Senin, 06 Februari 2012

“Menyerah Pun Belum Tentu Kalah Asal Terus Berusaha Mencapai yang Diinginkan Dengan Cara yang Berbeda….”

Kalo mau diruntut mestinya kondisi yang saya alami seperti sekarang ini bisa dikatakan saya menyerah tanpa syarat karena membiarkan semua yang saya mliki diambil oleh bank karena saya mengalami kesulitan keuangan yang mengakibatkan pembayaran credit saya menjadi macet.
Saya memang memberikan apa yang saya jaminkan ke bank untuk diambil, saya sudah nggak berminat lagi mempertahankannya sebab jika saya pertahankan pasti energi saya terserap secara total disana, akibatnya saya nggak focus lagi ke tujuan utama yaitu mengembangkan bisnis.
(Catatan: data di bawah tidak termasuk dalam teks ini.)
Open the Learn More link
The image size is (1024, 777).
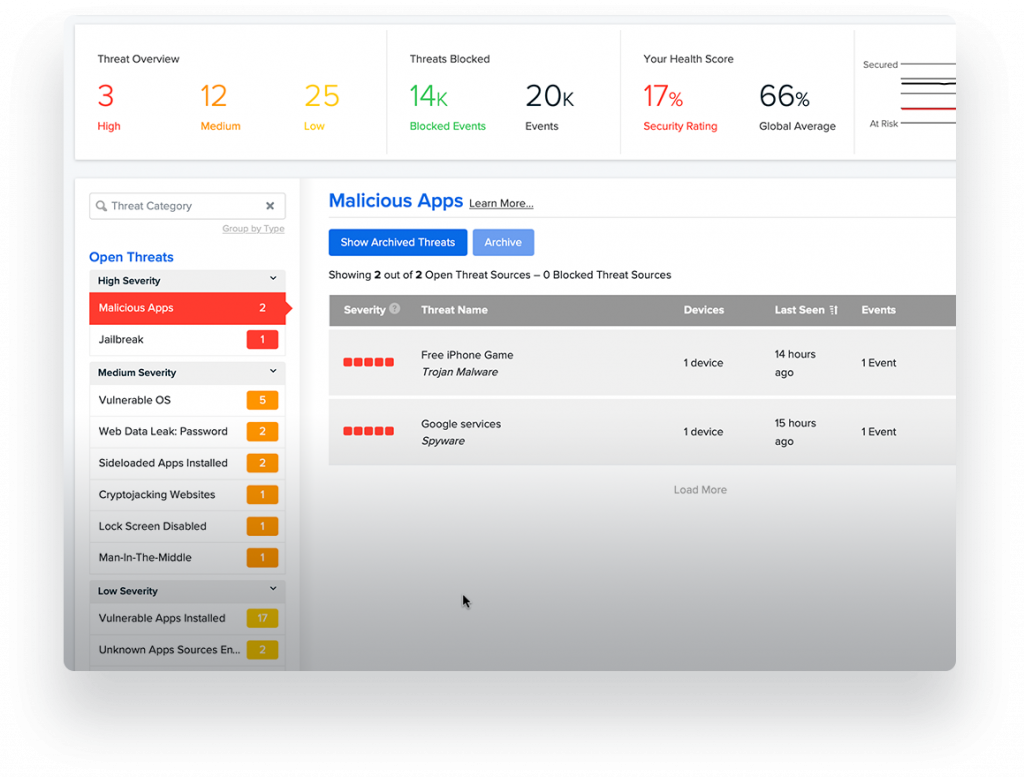501,204
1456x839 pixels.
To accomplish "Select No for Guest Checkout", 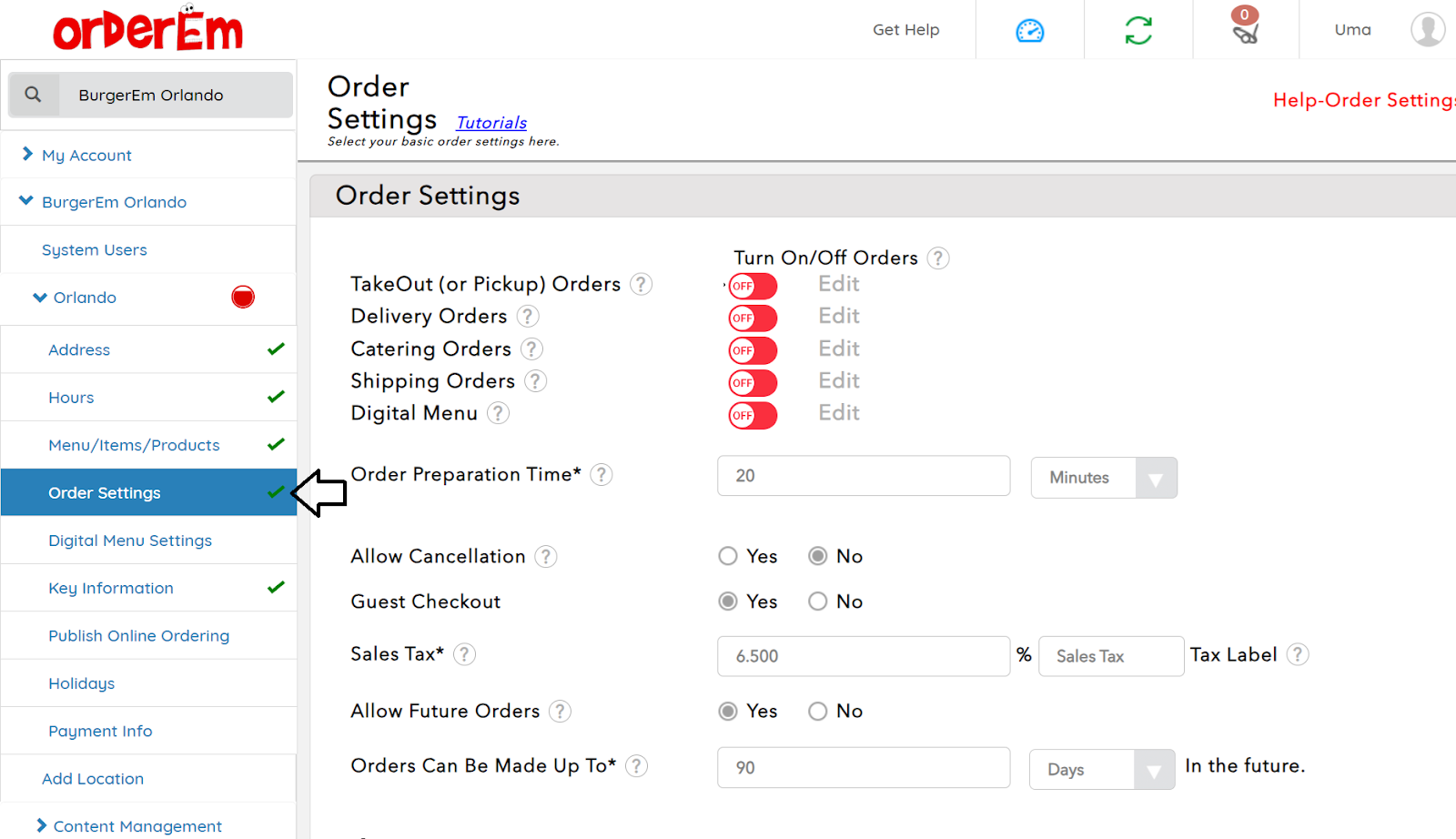I will click(818, 601).
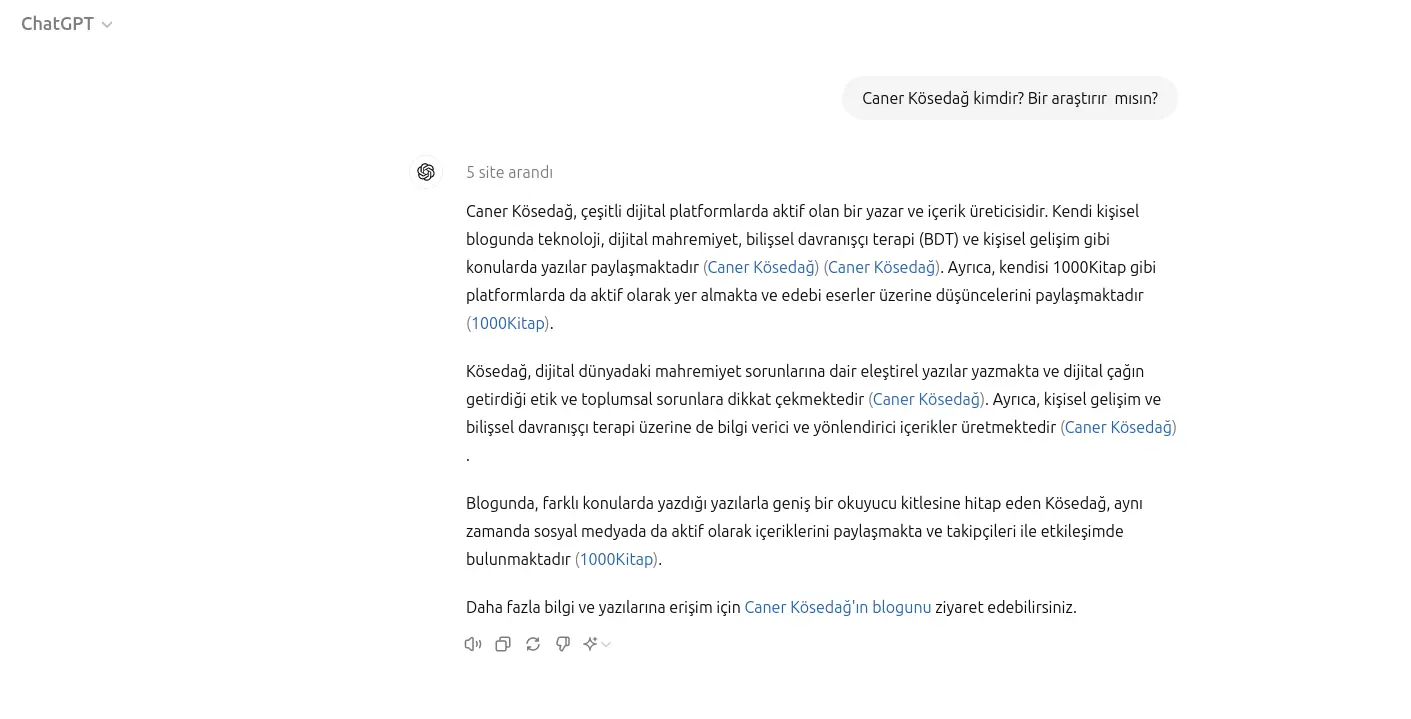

Saya memang menyerah tapi saya nggak berhenti begitu saja dalam mempertahankan apa yang pernah saya punyai, saya tetep berusaha selama mungkin apa yang saya miliki tetep bertahan pada saya sebelum diambil sama yang berhak dan cara yang saya lakukan juga tidak menimbulkan konfrontasi sehingga hubungan saya dengan bank (paling tidak dengan marketing dan analisnya tetep baik secara personal).
Dalam kasus ini cerita dan pokok bahasan saya mengenai property, saya akan ceritakan cara saya berusaha mempertahankan rumah saya selama mungkin ketika saya menyerah tanpa syarat pada bank.
Dua tahun lalu saya jaminkan rumah yang saya tinggali ke bank karna suatu kebutuhan bisnis, dengan menjaminkan property saya itu maka saya mendapatkan sejumlah uang yang berbentuk credit dari bank. Kebetulan saya mengambil creditnya dengan system pinjaman rekening koran, maksudnya dalam pinjaman ini jika belum mampu mengembalikan pokok pinjaman yang susdah dipakai maka kita hanya wajib membayar bunganya saja setiap bulan selama jangka waktu satu tahun.
Dengan penuh kesungguhan saya bayarkan bunga yang menjadi kewajiban saya pada bank yang memberikan pinjaman setiap bulan selama satu tahun penuh tanpa pernah terlambat. Sampai pada suatu saat saya mengalami kesulitan financial karena bisnis saya mengalami kemunduran, kondisi ini terjadi pada saat pembayaran credit saya memasuki tahun kedua. Selama satu tahun karena pembayaran saya bagus maka bank memberikan perpajangan pinjaman untuk tahun kedua, dengan tingkat suku bunga yang lebih rendah dari tahun sebelumnya.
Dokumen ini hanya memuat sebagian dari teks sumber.